Synergistic effect of thrombomodulin promoter -33G/A polymorphism and smoking on the onset of acute myocardial infarction.

Thrombomodulin is an endothelial cell surface receptor for thrombin. It plays an important role in the regulation of blood coagulation by decreasing thrombin activity and activating protein C. This study examined the possible association between the thrombomodulin -33G/A polymorphism and acute myocardial infarction. We recruited 278 patients (mean age 57.5 years, 241 men) with documented myocardial infarction and 450 age- and sex-matched control subjects. Polymerase chain reaction and single-strand conformation polymorphism was used to define the thrombomodulin -33G/A polymorphism. The frequency of the thrombomodulin GA+AA genotype among patients with myocardial infarction was higher than that in control subjects (22.7% vs. 16.2%, odds ratio [OR] 1.5, 95% confidence interval [CI] 1.0 to 2.2). The -33G/A polymorphism (GA+AA genotype) was significantly associated with myocardial infarction (OR 1.6, 95% CI 1.1 to 2.5) as was hypertension, diabetes mellitus and smoking. Among young myocardial infarction patients (age < or =45 years, n = 72), the frequency of -33G/A polymorphism was more significantly higher than that in control subjects (29.2% vs. 16.2%, OR 2.1, 95% CI 1.2 to 3.8).
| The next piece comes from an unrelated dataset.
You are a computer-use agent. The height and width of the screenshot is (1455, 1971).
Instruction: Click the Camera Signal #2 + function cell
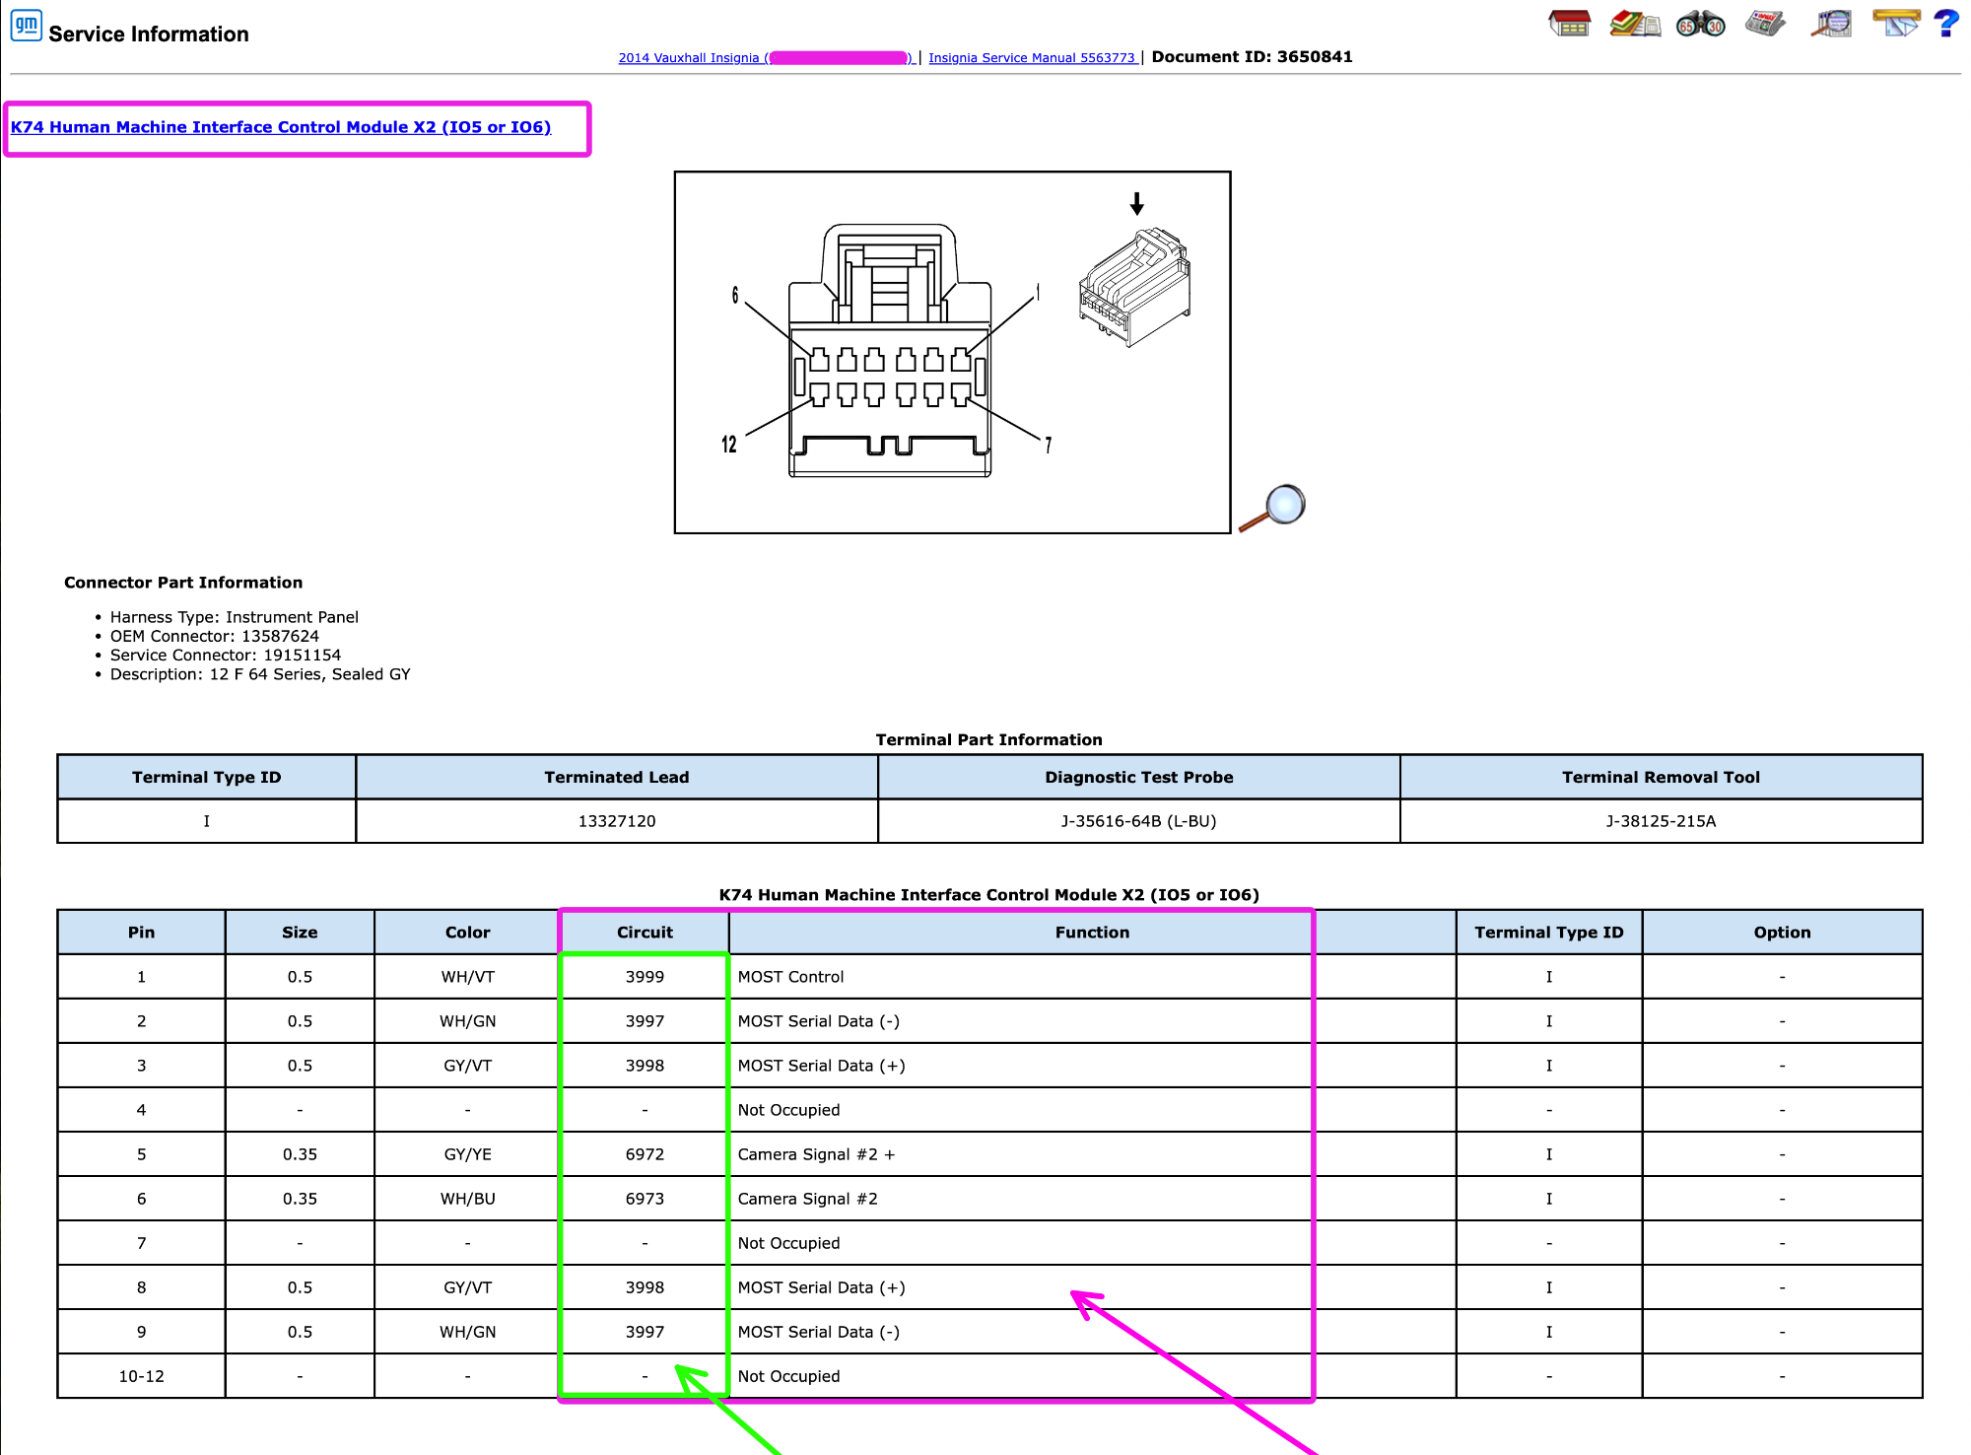coord(1092,1154)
The -33G/A polymorphism (OR 2.3, 95% CI 1.3 to 4.1) and smoking (OR 4.5, 95% CI 2.5 to 7.9) were the only independent risk factors for young myocardial infarction. Furthermore, among patients who did not smoke, the polymorphism was associated with a nonsignificant increase in the risk of young myocardial infarction (OR 1.9, 95% CI 0.6 to 5.6); whereas, in the presence of smoking, the increase was statistically significant (OR 2.3, 95% CI 1.2 to 4.7). Smoking carriers of the thrombomodulin -33G/A polymorphism had a nearly 10-fold increased risk of young myocardial infarction (OR 9.8, 95% CI 4.3 to 22.4) when compared with nonsmoking non-carriers. We concluded that there was a significant association between the thrombomodulin -33G/A polymorphism and myocardial infarction in our population, especially in young patients. The clinical effect of this genetic factor was enhanced by smoking.